• What to produce: Beginning with the line that holds "The width and height of the screenshot is (1999, 914)." in the data below, give again every line through the one that holds "Click the search", exactly as written.

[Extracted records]

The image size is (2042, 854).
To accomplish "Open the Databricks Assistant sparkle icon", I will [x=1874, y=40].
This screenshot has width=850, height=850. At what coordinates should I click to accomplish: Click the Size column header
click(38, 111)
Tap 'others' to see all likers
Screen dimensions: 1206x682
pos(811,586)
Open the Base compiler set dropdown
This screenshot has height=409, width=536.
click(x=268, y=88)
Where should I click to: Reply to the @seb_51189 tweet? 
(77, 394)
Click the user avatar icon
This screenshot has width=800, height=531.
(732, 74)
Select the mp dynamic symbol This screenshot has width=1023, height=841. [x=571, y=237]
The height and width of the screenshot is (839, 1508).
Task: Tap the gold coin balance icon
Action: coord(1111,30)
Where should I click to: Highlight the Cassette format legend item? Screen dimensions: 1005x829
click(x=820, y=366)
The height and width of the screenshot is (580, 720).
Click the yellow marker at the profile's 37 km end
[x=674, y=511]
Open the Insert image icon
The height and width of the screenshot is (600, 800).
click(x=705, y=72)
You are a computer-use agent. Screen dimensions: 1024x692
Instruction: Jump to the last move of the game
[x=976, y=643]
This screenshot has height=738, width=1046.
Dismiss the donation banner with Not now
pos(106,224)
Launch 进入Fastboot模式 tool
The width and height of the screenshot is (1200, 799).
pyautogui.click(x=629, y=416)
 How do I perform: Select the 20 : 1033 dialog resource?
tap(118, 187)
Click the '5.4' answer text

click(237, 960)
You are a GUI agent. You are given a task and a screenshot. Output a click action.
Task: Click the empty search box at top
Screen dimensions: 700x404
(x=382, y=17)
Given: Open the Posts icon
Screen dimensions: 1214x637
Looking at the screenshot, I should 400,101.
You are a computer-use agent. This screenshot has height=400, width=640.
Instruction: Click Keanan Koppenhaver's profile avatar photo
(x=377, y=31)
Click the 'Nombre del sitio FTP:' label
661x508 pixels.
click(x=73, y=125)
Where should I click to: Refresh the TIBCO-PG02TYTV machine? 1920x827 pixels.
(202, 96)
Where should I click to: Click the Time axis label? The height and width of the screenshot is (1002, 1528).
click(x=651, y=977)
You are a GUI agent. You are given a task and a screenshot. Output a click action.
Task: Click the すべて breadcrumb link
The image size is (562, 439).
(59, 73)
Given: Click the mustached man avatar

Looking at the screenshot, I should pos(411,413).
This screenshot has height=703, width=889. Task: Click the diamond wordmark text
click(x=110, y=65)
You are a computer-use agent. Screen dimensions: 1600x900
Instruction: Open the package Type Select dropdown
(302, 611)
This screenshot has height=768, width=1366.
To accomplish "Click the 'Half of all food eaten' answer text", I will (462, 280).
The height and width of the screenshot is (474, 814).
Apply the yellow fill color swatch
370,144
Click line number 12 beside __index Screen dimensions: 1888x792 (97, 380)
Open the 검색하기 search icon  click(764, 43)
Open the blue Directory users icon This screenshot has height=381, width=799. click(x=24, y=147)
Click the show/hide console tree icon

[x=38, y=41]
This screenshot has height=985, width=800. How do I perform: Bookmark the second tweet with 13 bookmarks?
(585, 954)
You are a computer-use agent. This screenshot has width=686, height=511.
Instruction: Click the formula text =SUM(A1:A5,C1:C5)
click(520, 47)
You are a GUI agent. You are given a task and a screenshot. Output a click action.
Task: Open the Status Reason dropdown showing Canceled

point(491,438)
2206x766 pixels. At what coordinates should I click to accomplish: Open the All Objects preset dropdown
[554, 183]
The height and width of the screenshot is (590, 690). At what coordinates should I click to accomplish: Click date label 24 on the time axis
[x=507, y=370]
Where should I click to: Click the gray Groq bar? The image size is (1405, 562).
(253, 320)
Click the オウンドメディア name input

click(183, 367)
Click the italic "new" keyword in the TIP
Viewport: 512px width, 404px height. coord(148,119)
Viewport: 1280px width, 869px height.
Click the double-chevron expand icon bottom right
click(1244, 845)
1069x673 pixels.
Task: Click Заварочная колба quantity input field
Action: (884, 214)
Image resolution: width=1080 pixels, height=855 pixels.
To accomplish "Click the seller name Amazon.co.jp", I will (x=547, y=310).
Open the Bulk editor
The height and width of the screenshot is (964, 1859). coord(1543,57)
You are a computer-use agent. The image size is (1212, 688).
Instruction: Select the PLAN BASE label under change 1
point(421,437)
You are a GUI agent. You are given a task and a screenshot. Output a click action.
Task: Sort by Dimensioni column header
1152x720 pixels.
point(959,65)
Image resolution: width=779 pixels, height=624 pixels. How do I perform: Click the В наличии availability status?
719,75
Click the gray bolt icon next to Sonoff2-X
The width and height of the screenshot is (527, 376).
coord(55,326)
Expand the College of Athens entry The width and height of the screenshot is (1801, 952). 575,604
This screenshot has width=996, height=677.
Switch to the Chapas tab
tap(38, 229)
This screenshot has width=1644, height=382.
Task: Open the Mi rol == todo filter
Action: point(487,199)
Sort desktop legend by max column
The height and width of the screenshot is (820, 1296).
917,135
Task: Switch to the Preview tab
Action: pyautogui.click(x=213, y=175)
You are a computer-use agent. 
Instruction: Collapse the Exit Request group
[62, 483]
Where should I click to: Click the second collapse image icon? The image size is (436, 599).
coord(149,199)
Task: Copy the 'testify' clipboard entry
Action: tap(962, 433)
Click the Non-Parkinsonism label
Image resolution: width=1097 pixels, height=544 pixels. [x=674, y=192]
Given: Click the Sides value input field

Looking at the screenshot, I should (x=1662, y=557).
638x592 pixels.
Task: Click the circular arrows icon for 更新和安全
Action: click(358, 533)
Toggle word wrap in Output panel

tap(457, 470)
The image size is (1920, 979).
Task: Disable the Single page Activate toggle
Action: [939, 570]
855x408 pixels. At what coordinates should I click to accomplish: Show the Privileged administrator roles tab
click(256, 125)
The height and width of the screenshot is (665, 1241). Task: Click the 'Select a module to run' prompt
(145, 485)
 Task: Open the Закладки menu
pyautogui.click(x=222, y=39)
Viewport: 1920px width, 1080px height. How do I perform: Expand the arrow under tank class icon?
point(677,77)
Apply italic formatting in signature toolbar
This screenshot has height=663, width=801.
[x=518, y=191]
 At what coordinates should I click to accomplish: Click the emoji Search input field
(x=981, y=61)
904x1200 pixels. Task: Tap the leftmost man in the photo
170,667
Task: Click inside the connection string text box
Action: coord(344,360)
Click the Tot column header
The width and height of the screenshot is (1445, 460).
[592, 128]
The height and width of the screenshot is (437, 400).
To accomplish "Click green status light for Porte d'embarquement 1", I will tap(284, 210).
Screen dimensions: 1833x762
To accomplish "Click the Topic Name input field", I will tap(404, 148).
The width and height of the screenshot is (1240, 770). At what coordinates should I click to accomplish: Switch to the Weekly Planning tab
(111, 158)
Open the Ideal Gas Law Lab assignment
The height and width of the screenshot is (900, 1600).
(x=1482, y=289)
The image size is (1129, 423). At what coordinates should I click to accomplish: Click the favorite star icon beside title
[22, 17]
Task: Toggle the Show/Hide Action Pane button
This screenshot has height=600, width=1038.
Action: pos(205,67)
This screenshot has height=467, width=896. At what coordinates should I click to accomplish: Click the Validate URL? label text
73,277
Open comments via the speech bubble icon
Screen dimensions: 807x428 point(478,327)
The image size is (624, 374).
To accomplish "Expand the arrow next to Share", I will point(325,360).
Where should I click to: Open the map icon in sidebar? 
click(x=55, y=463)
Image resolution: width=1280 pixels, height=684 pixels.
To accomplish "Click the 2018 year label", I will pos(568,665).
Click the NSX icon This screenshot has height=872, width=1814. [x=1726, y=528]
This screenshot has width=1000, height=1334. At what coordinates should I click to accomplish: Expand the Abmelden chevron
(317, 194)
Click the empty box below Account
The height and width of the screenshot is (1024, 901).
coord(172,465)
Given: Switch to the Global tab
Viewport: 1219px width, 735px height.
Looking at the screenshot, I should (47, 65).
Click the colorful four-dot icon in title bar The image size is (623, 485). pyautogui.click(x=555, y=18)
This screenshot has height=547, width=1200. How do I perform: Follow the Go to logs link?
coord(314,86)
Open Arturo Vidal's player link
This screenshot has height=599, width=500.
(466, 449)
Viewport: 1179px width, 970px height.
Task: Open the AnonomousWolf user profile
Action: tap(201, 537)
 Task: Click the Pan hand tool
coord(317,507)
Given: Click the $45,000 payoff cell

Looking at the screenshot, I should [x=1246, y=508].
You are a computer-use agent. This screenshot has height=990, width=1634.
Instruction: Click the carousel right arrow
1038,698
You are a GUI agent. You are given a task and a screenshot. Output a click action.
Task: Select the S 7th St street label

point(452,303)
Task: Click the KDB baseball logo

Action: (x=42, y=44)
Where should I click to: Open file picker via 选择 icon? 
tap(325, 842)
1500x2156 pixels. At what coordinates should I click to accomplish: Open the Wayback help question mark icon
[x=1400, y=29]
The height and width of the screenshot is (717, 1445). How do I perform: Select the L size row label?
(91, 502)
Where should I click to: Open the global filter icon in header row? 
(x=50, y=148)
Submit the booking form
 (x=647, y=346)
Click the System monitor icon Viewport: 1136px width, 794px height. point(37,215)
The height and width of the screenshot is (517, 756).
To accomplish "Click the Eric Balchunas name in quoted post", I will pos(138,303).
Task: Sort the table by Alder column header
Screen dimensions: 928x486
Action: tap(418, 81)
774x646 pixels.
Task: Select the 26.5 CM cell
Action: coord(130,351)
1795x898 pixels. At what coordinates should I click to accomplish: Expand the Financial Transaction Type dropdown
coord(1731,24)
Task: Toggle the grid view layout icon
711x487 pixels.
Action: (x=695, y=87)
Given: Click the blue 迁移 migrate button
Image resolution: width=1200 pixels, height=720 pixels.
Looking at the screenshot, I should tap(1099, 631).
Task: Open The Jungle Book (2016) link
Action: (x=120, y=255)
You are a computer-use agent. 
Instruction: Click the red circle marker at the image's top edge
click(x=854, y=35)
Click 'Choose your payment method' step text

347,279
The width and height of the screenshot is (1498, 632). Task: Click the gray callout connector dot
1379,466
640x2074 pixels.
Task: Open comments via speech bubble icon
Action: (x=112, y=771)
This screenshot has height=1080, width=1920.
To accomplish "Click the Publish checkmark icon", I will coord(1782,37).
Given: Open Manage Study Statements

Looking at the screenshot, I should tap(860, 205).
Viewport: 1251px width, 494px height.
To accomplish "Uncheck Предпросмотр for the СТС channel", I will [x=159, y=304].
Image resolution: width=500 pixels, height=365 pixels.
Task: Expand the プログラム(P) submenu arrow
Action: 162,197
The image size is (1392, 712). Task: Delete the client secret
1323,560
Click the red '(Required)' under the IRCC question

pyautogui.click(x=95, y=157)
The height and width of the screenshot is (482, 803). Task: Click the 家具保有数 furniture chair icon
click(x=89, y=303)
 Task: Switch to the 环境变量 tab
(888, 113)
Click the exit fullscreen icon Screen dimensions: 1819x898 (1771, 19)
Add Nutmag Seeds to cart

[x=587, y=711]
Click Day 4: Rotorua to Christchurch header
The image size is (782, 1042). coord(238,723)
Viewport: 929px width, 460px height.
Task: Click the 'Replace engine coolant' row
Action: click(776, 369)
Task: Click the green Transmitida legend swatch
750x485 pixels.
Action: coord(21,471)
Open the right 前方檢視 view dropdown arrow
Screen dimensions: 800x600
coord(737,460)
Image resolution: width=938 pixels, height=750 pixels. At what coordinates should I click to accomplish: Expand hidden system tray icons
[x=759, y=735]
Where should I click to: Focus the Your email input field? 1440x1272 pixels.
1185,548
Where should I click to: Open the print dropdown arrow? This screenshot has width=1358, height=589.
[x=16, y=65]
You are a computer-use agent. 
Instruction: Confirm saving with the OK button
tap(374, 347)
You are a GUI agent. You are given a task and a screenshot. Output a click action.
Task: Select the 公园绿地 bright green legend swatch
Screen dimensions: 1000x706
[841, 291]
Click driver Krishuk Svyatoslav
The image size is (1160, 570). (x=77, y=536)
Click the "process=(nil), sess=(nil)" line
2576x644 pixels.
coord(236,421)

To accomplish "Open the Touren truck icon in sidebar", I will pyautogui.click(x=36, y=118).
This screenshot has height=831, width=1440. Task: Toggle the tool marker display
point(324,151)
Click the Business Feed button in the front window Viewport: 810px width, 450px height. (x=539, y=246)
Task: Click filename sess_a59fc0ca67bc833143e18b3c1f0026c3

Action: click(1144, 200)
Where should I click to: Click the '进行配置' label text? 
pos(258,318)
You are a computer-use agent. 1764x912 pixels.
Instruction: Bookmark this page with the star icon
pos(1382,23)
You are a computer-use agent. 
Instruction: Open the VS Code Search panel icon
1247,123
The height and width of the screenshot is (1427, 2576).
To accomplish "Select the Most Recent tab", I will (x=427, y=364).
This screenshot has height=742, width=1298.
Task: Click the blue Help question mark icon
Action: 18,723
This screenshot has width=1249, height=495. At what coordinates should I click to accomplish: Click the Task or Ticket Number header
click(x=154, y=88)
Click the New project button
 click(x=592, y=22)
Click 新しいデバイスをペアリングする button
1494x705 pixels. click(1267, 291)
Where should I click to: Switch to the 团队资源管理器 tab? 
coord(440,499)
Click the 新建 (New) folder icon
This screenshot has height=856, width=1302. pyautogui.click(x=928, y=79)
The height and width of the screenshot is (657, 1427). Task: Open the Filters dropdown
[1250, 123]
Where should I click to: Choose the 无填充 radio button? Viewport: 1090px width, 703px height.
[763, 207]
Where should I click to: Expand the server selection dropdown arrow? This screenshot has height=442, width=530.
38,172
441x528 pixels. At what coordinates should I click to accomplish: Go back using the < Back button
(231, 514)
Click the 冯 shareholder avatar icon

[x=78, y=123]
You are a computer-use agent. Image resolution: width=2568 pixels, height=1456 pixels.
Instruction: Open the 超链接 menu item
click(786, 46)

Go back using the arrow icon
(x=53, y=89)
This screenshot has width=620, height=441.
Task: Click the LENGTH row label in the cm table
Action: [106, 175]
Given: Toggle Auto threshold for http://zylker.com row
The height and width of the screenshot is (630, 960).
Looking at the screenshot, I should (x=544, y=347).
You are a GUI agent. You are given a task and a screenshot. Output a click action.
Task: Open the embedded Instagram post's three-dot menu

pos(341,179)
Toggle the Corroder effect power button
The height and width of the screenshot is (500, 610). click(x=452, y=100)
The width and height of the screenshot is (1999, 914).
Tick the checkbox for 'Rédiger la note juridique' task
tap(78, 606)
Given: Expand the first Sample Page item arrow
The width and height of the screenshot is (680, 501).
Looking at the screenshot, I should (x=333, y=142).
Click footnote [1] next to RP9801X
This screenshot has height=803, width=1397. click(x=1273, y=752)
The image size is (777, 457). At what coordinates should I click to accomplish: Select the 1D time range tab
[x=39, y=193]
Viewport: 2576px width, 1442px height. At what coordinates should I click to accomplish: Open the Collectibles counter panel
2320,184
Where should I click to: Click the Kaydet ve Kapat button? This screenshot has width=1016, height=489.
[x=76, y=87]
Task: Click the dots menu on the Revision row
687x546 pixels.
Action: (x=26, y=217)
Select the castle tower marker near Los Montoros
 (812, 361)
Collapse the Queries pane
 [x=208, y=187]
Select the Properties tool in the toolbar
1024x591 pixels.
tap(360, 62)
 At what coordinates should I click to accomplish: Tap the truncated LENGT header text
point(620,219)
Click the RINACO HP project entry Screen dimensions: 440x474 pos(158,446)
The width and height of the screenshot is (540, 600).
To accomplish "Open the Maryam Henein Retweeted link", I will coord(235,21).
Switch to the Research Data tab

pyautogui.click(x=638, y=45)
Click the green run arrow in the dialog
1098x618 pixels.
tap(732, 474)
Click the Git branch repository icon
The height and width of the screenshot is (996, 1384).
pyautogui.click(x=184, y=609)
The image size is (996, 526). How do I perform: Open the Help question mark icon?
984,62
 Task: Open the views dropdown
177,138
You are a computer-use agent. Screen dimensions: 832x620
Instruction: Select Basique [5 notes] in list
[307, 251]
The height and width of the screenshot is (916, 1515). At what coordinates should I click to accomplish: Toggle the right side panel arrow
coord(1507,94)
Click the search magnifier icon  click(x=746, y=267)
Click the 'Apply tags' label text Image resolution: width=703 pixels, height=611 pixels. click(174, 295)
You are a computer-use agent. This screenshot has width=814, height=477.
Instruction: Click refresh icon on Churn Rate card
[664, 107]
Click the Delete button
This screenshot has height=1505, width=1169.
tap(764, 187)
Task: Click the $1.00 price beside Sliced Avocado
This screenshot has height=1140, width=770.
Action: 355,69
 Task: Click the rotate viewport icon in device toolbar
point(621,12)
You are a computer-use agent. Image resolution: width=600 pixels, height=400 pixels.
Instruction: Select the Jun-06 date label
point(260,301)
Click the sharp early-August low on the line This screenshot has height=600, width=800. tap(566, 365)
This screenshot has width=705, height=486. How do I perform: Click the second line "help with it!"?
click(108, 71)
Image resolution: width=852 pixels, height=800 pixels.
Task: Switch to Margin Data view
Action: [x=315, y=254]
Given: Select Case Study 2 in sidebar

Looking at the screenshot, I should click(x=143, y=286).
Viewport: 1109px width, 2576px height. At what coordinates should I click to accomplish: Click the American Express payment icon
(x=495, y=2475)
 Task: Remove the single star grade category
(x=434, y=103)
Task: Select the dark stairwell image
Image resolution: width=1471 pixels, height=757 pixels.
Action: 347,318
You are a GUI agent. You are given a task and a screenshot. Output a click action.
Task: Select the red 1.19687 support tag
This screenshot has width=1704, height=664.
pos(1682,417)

• Completed exercise:
The width and height of the screenshot is (1999, 914).
Tick the checkbox for 'Rédiger la note juridique' task
tap(78, 606)
Given: Expand the first Sample Page item arrow
The width and height of the screenshot is (680, 501).
Looking at the screenshot, I should (x=333, y=142).
Click footnote [1] next to RP9801X
This screenshot has height=803, width=1397. click(x=1273, y=752)
The image size is (777, 457). At what coordinates should I click to accomplish: Select the 1D time range tab
[x=39, y=193]
Viewport: 2576px width, 1442px height. At what coordinates should I click to accomplish: Open the Collectibles counter panel
2320,184
Where should I click to: Click the Kaydet ve Kapat button? This screenshot has width=1016, height=489.
[x=76, y=87]
Task: Click the dots menu on the Revision row
687x546 pixels.
Action: (x=26, y=217)
Select the castle tower marker near Los Montoros
 (812, 361)
Collapse the Queries pane
 [x=208, y=187]
Select the Properties tool in the toolbar
1024x591 pixels.
tap(360, 62)
 At what coordinates should I click to accomplish: Tap the truncated LENGT header text
point(620,219)
Click the RINACO HP project entry Screen dimensions: 440x474 pos(158,446)
The width and height of the screenshot is (540, 600).
To accomplish "Open the Maryam Henein Retweeted link", I will coord(235,21).
Switch to the Research Data tab

pyautogui.click(x=638, y=45)
Click the green run arrow in the dialog
1098x618 pixels.
tap(732, 474)
Click the Git branch repository icon
The height and width of the screenshot is (996, 1384).
pyautogui.click(x=184, y=609)
The image size is (996, 526). How do I perform: Open the Help question mark icon?
984,62
 Task: Open the views dropdown
177,138
You are a computer-use agent. Screen dimensions: 832x620
Instruction: Select Basique [5 notes] in list
[307, 251]
The height and width of the screenshot is (916, 1515). At what coordinates should I click to accomplish: Toggle the right side panel arrow
coord(1507,94)
Click the search magnifier icon  click(x=746, y=267)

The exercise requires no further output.